WRITTEN EXERCISE
Continue the C bit-field discussion from its final line.
** START TEXT EXTRACT **
The C standard requires an implementation to support 4 types for a bit
field: _Bool, int, signed int, and unsigned int. Use 'signed int' if
you wish the bit field to be signed, and 'unsigned int' if you with the
bit field to be unsigned. It's implementation-defined whether a plain
'int' bitfield is signed or unsigned (in conflict with the usage of
'int' in ordinary declarations). Therefore, you should use plain 'int'
in portable code only if you don't care whether it's signed or
unsigned. In my experience, its pretty rare to define a bitfield and
NOT care about whether its signed or unsigned.
An implementation is allowed to accept additional types for bitfields;
code that's intended to be portable should not take advantage of this
option.
> Does the base type
> specify the minimum storage for a bitfield?
Actually, the base type determines the maximum number of bits in the
bit-field width. It has no standard-imposed effect on size of the
storage unit the bitfield is allocated from.
> For example "unsigned int
> a:1", might it require at least sizeof(unsigned int) bytes for this
> field?
The bitfield 'a' is only allowed to take up 1 bit of memory. The size
of the storage unit that bit is allocated from is up to the
implentation. Adjacent bitfields that can also fit into that storage
unit are required to be allocated from it.
The offset of every member of a struct, from the beginning of the
struct, is a contant for that member. Since you can create a correctly
aligned pointer to any non-bitfield member, then for every non-bitfield
member, the alignment requirements of the struct must be a multiple of
the alignment requirement for that member's data type. The smallest
possible alignment requirement for a struct is therefore the least
common multiple (LCM) of the alignment requirements for it's member
types. However, an implementation is allowed to impose stricter
requirements on a struct's alignment than the minimum.
Best regards,
Neal
struct subst
{
struct regex *regx;
struct replacement *replacement;
countT numb;
struct output *outf;
unsigned int global:1;
unsigned int print:2;
unsigned int eval:1;
unsigned int max_id:4;
} cmd;
... = 1 << cmd.eval;
So cmd.eval shoud be promoted to "unsigned int 1" right? If we declare
it as signed int eval:1 then the promoted integer value should be
XFFFFFFFF. Do I understand this correct?
Thanks a lot.
SuperKoko wrote:
> neal wrote:
> The aim is to give control to the programmer on the "underlying type"
> used (note that we get outside the scope of the C standard and enter in
> the world of GCC-specific things).
> When you fetch or store something in a bitfield, with most CPU on earth
> (including X86-64) there is no dedicated CPU instruction.
** END TEXT EXTRACT **
** START COLLECTED MATERIAL **
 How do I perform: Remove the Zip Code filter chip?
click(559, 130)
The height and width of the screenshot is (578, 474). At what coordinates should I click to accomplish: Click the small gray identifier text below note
** END COLLECTED MATERIAL **
OUTPUT OF THE EXERCISE
> So, for fetching, the compiler has to load a whole memory unit (at
> least 1 byte on X86-64) and extract the correct bits through
> register-level bitwise operations.
> For storing a bitfield, the compiler has:
> 1) To load a memory unit containing this bitfield (if it is not yet
> loaded in a register)
> 2) To set the correct bits through bitwise operations
> 3) To store back this memory unit.
Very appreciate you explain the manipulation of bitfields. To my
understanding, the endian is important factor to generate correct
bitwise operations, Do we have to store a bitfield in only one storge
unit? It might cross two units I guess in some case.
>
> With GCC, this memory unit is the underlying type you specify (unsigned
> int, unsigned char or whatever).
>
> Giving the programmer the choice of the underlying type allows the
> programmer to control various parameters:
> 1) Space efficiency vs speed efficiency (unsigned short is more space
> efficient when you have 16 bits of bitfield data than unsigned int, but
> is slower)
> 2) Dependencies of various bitfields
> Two bitfields allocated in the same allocation unit are dependent.
> Storing in one bitfield requires (as I said above) fetching & storing
> the whole allocation unit.
> In multithreaded applications that can matter much!
I didn't get why it affect multithreaded programs more?
> And even in a monothreaded application, those dependencies can be taken
> into account for efficiency reasons.
> For example, setting at the same time three contiguous bitfields that
> live in the same allocation unit might be optimized by the compiler (he
> can load & store the allocation unit only once).
> That's particulary sensitive if the bitfields are set to constant
> expressions.
But I believe the performance impact is really trivial unless the
assignments of bitfields in a loop.
Best regards,
Neal
Unless you're talking as someone who's writing a compiler, you don't do
the promotion; that happens automatically; the compiler takes care of
the details.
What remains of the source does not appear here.